The experience of loss and grief is a universal human phenomenon. Our culture provides few ritual practices to guide the bereaved through this process. In addition there is often a conspiracy of silence where close friends and even family may hesitate to speak openly about the deceased to avoid “upsetting” the grieving person.

  John Bowlby found in his research on grief that the single variable most likely to bring about a positive outcome was the presence of comfort. By this he meant the supportive presence of other people who were available to listen to the grieving person when they chose to talk about their experience or reminisce about the deceased.

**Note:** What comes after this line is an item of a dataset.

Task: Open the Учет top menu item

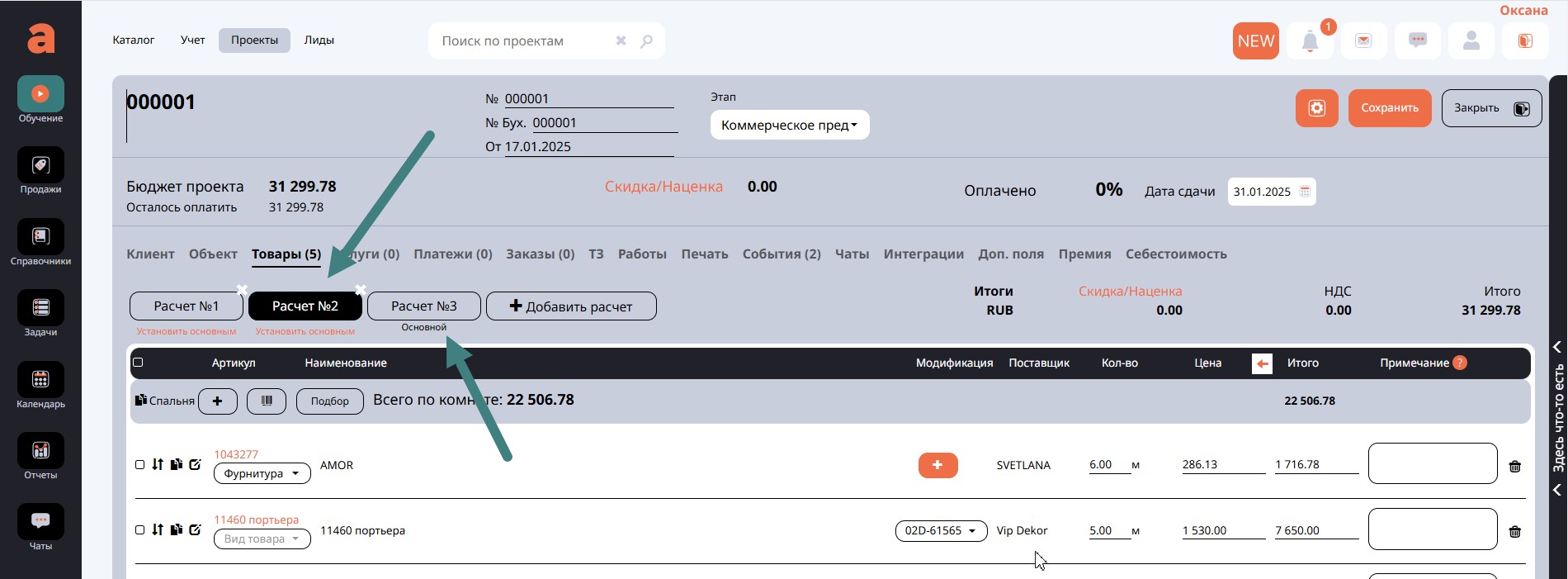Action: tap(192, 40)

Too often grieving persons experience not only the loss of the deceased, but also an increased emotional distance between themselves and friends and associates. Compassionate leave is a standard in the American workplace, but after a week or so it is assumed that the bereaved person is ready to get on with it, and life goes on as before. Except for the bereaved family.

The books listed below offer sensitive counsel to grieving persons, their friends and families. Most of all, though, they offer permission – to grieve; to be sad, angry, lost or confused; to tell stories of the person who is no longer with us; to honor them and ourselves by not pretending that nothing has happened.

A widower explained it to me this way: in his back pasture stood two large oaks in whose shade his small herd of dairy cows rested through the hot summer days. The trees’ great ball of green foliage shone through the spring and summer; for a few weeks in the fall the orb glowed an orangey-yellow before the leaves fell.

One winter one of the trees died, and he had it cut down in the early spring so the firewood could be ready by the next winter. It was only after the remaining tree had fully leafed out that he could see its shape – only a partial ball of foliage, with a great gap where the branches of the other tree had filled in. “It’s sort of been like that for me since Mabel died,” he said.